Lá haverá leitor a quem só isso não bastasse. Naturalmente, quereria toda a análise da operação mental do nosso homem, sem advertir que, para tanto, não chegariam as cinco folhas de papel de Fielding. Há um abismo entre a primeira frase de que Rubião era co-autor até a autoria de todas as obras lidas por ele; é certo que o que mais lhe custou foi ir da frase ao primeiro livro; – deste em diante a carreira fez-se rápida. Não importa; a análise seria ainda assim longa e fastiosa. O melhor de tudo é deixar só isto; durante alguns minutos, Rubião se teve por autor de muitas obras alheias.
CAPÍTULO CXIV
Ao contrário, não sei se o capítulo que se segue poderia estar todo no título.
(ASSIS, Machado de. Quincas Borba. In: _____. Obra completa. v. 1. Rio de Janeiro: Nova Aguilar, 1994.)
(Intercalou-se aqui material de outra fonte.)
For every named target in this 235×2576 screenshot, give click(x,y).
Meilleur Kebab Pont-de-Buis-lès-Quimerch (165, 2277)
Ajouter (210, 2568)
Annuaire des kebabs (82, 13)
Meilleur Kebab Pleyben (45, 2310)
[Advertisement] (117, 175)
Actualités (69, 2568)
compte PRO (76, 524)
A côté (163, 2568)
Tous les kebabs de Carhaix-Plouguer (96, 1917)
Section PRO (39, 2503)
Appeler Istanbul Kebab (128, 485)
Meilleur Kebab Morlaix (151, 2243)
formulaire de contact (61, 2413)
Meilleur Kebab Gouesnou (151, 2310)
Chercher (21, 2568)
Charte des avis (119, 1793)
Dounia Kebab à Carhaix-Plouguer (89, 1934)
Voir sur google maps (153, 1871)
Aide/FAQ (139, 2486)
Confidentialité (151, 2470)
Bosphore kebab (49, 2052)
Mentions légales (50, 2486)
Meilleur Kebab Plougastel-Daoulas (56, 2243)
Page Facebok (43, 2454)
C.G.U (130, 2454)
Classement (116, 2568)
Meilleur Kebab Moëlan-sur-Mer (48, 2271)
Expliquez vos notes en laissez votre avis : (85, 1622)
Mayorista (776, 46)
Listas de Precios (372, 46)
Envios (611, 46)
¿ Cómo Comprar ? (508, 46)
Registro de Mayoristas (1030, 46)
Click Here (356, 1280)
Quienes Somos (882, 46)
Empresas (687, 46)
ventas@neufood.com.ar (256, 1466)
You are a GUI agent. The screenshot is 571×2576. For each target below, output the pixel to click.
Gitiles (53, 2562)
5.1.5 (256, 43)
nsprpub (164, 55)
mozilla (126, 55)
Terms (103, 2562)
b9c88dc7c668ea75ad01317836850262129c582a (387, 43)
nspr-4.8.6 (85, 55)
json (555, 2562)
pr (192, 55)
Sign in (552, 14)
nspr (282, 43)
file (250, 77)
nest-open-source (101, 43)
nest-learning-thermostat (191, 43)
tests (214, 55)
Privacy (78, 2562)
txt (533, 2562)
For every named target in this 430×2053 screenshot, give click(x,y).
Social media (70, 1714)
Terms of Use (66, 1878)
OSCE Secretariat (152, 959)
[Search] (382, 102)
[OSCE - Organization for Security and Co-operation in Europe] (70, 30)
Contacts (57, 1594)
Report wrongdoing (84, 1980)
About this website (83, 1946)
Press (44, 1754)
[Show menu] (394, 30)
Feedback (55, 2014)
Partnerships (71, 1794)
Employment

Sobre o texto I, é correto afirmar:
a) Os capítulos acima transcritos exemplificam algumas das características da ficção machadiana em geral, como a narrativa apresentada ao leitor pela voz do próprio protagonista, que se concentra na progressão linear do enredo, de cujos incidentes evita desviar-se no decorrer do romance.
b) Seja quanto à temática, seja quanto aos procedimentos estilísticos nele empregados, Quincas Borba evoca as primeiras obras do autor, contrastando com os demais romances de sua fase madura, como Memórias póstumas de Brás Cubas ou Esaú e Jacó.
c) As alusões a autores clássicos, frequentes nos escritos de Machado de Assis, refletem seu espírito severo e sua atenção aos modelos da mais alta tradição da cultura ocidental, o que afasta seus escritos da vida mundana do Rio de Janeiro do século XIX.
d) Os comentários sobre as técnicas de composição empregadas na construção de seu próprio romance não apenas refletem o considerável grau de consciência do escritor com respeito ao fazer literário, mas também convidam o leitor a tomar consciência de seu papel ativo na "construção" do sentido da obra.
e) No capítulo CXII, o uso da expressão "línguas estranhas", no sentido de línguas estrangeiras, é exemplo da figura de linguagem da ironia, traço recorrente na obra machadiana, que remete ao nacionalismo arraigado do autor.